Hanada y yo fruncimos el ceño y ladeamos la cabeza. ¡Qué complicado era todo! Con cada pequeño detalle nos dábamos cuenta de que no teníamos ni idea de cómo funcionaba la sociedad.

Bajamos las escaleras, que crujieron bajo nuestro peso, para ir al recibidor.

—¿Me queda bien? —me preguntó Hanada, volviéndose hacia mí mientras bajábamos las escaleras.

—Estás raro —le respondí.

Como es natural, el uniforme marinero no le favorecía en absoluto, pero por otro lado le iba como anillo al dedo. Se podría decir que, simbólicamente, le sentaba bien.

Abrimos la puerta que daba al recibidor haciendo el menor ruido posible para que no nos sorprendiera mi abuela. A aquellas horas, mi madre aún dormía como un tronco, así que no había peligro de que apareciera.

—¿Vamos? —dijo Hanada, que ya tenía la mano en la puerta.

—¡Directos al frente! —exclamé, y él se echó a reír.

—Siempre utilizas palabras de viejo, Edo.

La puerta se abrió con un chirrido. El aire cargado de humedad se nos echó encima como una cortina mojada.

Entonces empezó todo.

En el tren, la cosa fue más o menos bien. Mientras esperábamos en el andén, los demás pasajeros fingían no haber visto nada.

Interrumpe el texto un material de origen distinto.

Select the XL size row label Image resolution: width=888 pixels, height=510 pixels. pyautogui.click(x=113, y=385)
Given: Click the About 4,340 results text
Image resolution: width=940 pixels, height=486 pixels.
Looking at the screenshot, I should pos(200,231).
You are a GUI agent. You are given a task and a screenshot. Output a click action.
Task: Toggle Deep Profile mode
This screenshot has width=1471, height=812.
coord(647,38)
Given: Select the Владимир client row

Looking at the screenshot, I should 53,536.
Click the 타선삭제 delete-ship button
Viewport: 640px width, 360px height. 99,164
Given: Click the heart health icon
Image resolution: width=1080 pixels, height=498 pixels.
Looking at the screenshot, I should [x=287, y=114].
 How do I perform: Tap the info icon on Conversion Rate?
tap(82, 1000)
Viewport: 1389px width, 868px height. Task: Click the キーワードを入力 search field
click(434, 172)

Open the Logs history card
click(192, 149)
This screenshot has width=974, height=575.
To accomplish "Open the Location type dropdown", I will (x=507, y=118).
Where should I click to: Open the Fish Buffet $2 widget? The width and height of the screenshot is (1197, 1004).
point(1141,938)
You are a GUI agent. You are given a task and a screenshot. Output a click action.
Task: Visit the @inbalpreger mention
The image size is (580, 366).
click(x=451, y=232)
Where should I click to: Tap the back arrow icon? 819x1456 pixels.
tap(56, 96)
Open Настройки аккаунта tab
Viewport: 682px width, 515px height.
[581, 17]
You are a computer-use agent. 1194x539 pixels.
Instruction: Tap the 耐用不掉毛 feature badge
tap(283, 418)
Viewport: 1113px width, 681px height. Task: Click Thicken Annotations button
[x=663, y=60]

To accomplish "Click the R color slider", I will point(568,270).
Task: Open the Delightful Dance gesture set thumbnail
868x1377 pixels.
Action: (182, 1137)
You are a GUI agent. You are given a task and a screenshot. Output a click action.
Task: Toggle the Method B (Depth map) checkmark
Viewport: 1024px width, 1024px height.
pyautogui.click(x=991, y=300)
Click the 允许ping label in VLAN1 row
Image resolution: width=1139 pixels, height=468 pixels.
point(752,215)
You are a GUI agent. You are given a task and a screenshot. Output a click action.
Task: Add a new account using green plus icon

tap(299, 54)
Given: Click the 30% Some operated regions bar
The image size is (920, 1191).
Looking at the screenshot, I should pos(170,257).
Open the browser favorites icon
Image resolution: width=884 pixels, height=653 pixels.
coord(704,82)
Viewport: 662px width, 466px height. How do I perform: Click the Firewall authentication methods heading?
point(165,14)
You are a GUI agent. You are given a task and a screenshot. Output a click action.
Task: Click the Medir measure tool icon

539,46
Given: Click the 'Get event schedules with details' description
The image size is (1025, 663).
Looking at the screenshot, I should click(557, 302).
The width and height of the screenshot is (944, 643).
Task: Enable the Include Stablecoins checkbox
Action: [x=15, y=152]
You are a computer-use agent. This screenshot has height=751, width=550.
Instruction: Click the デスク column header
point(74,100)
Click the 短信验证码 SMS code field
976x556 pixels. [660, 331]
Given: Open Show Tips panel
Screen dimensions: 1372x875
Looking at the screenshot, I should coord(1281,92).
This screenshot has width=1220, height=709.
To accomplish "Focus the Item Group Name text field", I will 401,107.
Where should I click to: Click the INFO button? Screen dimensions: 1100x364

Además, como subimos al tren en hora punta, la gente estaba ocupada intentando buscar un hueco y ni siquiera se molestaba en mirar a los demás.

Hasta ahí, todo bien. A partir de entonces, fue un infierno. Cuando bajamos del tren y empezamos a caminar en dirección al instituto, la situación se fue complicando cada vez más con miradas y comentarios como: «¿Qué es eso?».

Decenas de miradas nos atravesaban como cuchillos desde detrás, desde delante y desde todas direcciones, y nos rodeaba un murmullo continuo que parecía el ruido del mar.

—Ánimo —le susurré a Hanada sin pensar.

—No está siendo tan duro —replicó él, perfectamente sereno.

—¿Cómo puedes estar tan tranquilo?

—Recuerda que estuve practicando.

—Aun así…

—Además, mi objetivo es sentirme como si me estuvieran apuñalando.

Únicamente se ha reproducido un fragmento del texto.